• _The request_
Rewrite the part of the listing that opens with the line containing "You are a GUI" and runs through the end of the listing, changing "screenshot" to "screen image" everywhere it appears and keeping everything else the same. Omit the pictures from your answer.

• _Data to process_
○ ○ ○ ○ ○

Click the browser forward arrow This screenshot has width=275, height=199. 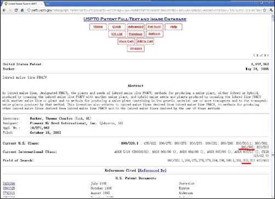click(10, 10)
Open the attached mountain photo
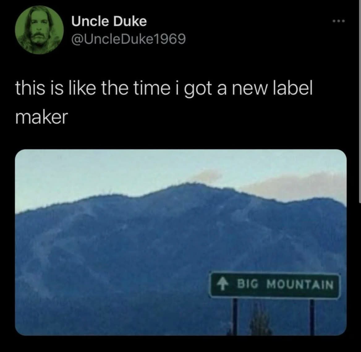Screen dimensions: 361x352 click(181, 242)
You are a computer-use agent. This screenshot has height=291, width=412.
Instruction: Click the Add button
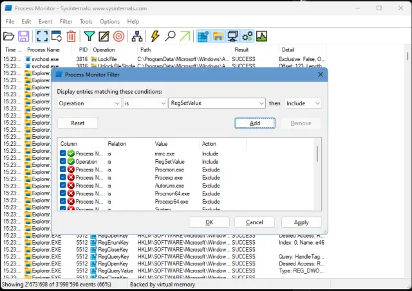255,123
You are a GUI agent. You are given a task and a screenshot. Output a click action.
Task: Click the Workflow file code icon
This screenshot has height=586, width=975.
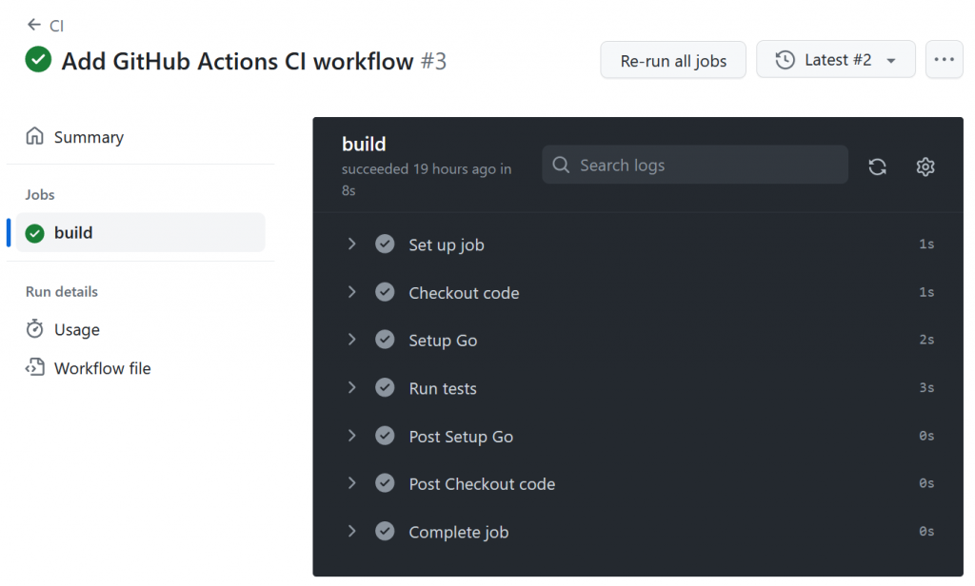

○ ○ ○ ○ ○

• _Solution for this problem_
You are a GUI agent. You are given a task and a screen image. Output a click action.
Task: Click the Workflow file code icon
This screen image has height=586, width=975.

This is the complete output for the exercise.